Decades before highways and urban renewal leveled swathes of New York, and nearly a century before gentrification became a topic of everyday conversation among New Yorkers, a generation of civic leaders mounted a major attack on city landmarks and neighborhoods in the name of business, progress, and efficiency. While building subways beneath the surface to “decongest” tenement districts and relocate their populations to the outer boroughs, New York’s reformers also wanted to streamline the city at street level in order to create a network of wide streets that would move traffic and befit New York’s position as a modern commercial and cultural capital. The redesigned and extended streets would displace unsavory street vendors and tenements and deface many of the city’s well-known buildings.

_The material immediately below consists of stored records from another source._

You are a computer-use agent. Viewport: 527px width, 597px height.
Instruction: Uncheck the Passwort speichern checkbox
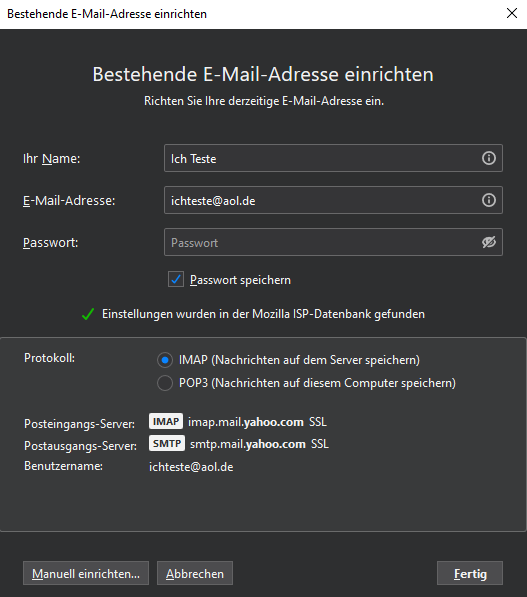176,279
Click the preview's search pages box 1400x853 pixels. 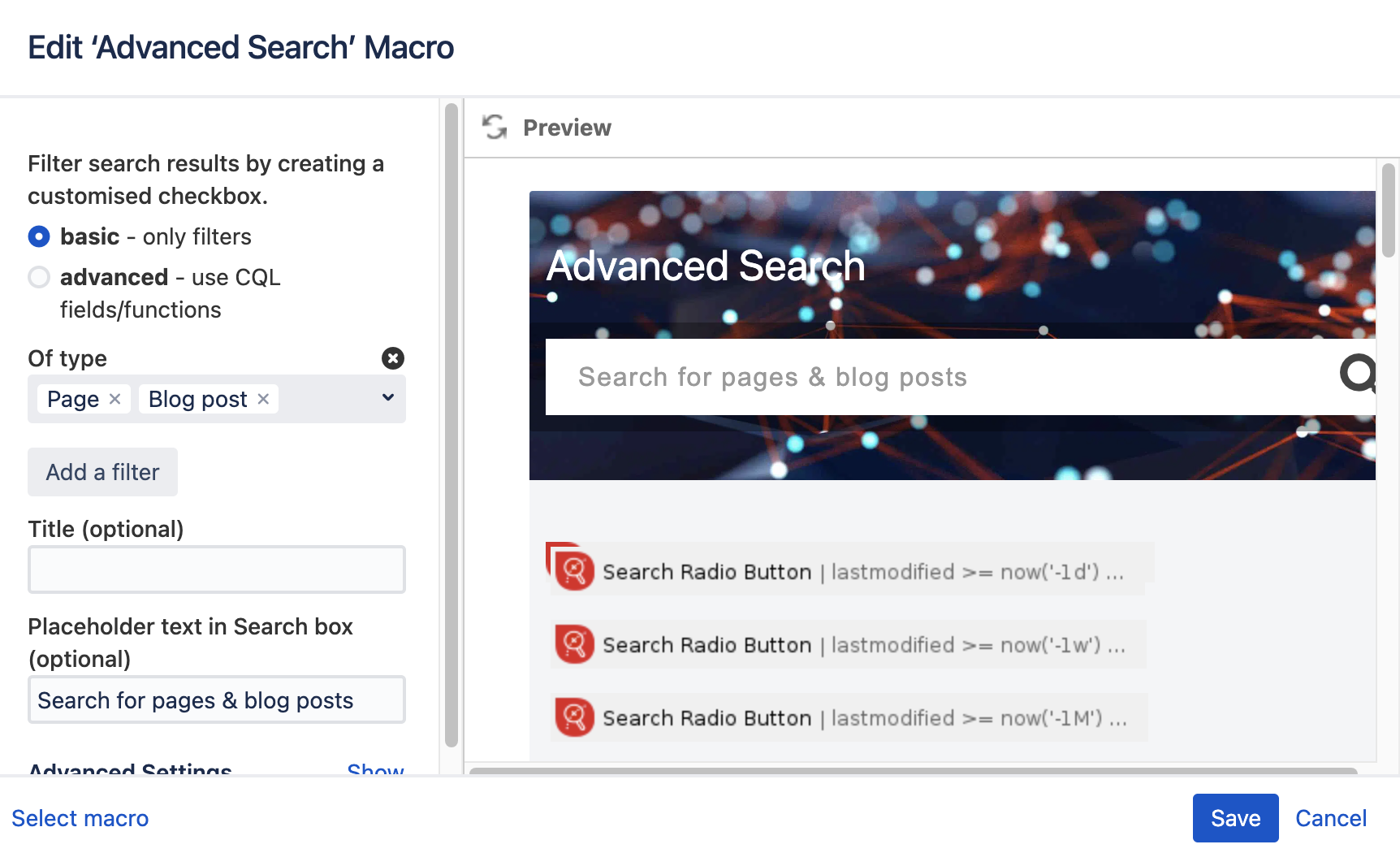pos(934,377)
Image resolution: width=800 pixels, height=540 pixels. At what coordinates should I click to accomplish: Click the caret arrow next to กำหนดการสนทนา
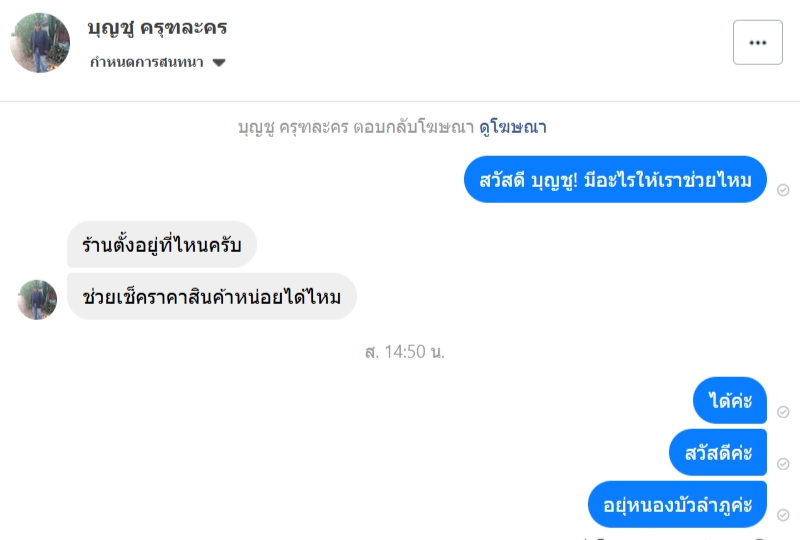point(219,62)
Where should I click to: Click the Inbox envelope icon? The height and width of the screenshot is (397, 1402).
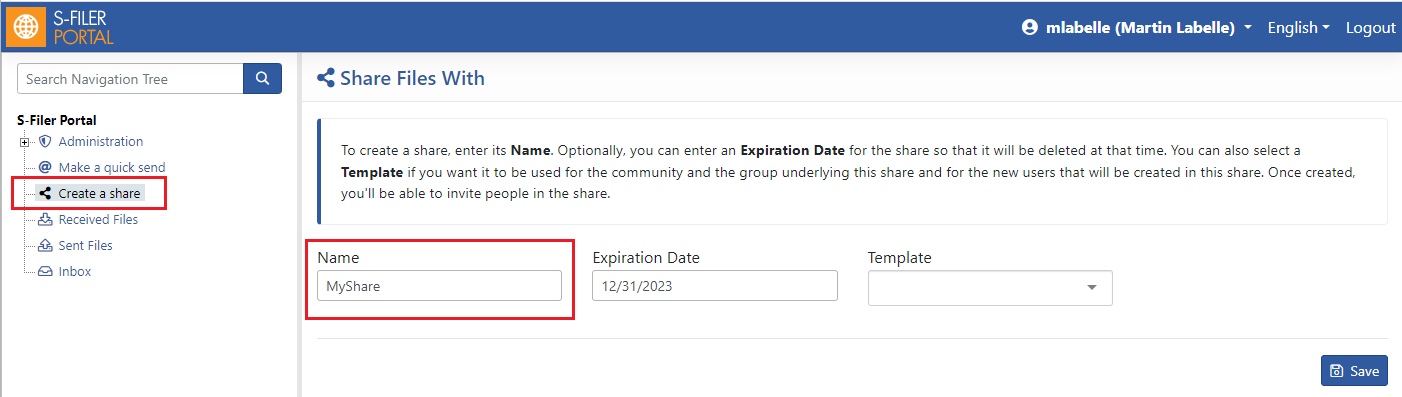point(45,272)
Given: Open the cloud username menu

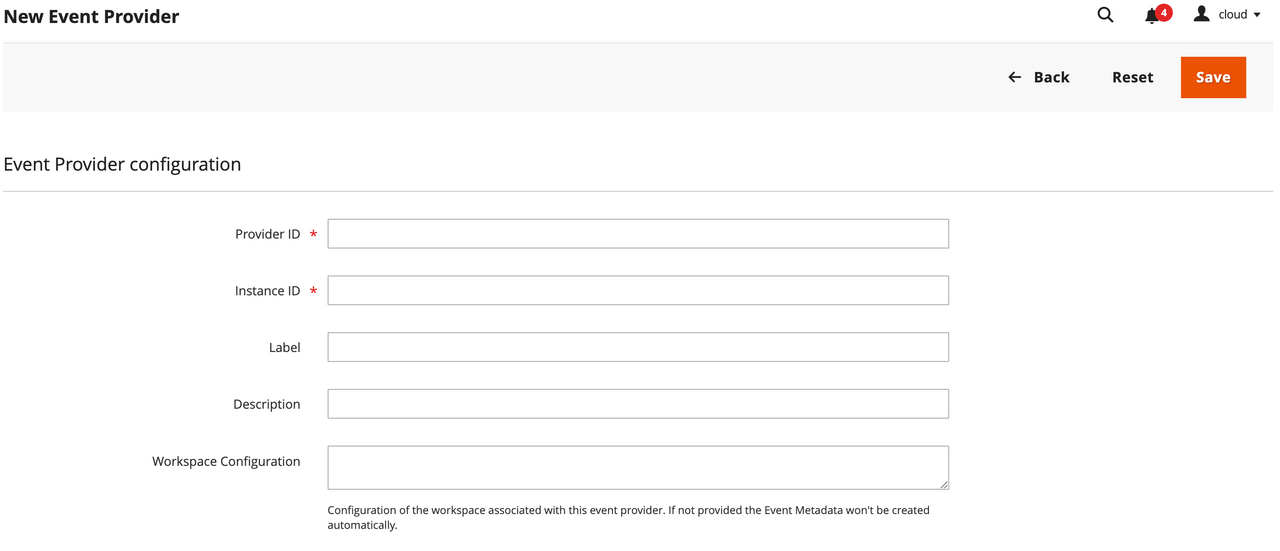Looking at the screenshot, I should point(1232,15).
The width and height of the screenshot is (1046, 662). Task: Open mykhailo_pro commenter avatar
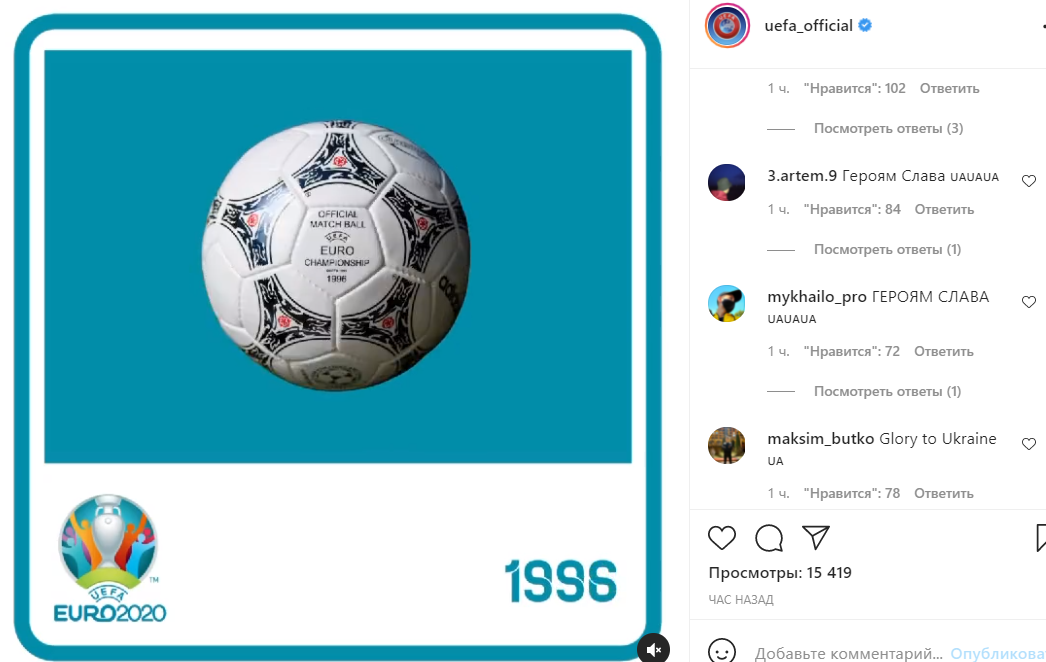click(x=726, y=304)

In this paper I outline the major components of this remarkably destructive project, which transformed the island’s lively and varied avenues into uniform speedways for auto traffic, badly scarred Greenwich Village, and nearly wiped Chinatown off the map. The overall project was left unfinished as World War I loomed, but it had appreciably and permanently changed the character of Manhattan within a short span of time. I aim to demonstrate that this instance of City Beautiful “creative destruction”, which coincided with the birth of the American city planning movement, had a significant, lasting influence, helping identify planning with large-scale demolition and rebuilding.

Scheduled on: 
Saturday, November 7, 10:30 am to 11:45 am

About the presenter

Charles Starks

Charles Starks is a lecturer in urban studies at Hunter College and a research fellow with the New York Preservation Archive Project. He holds a Master of Arts from Columbia University and a Master of City Planning from Georgia Tech.

Session information

Gentrification Revisited

Saturday, November 7, 10:30 am to 11:45 am (Wyeth A)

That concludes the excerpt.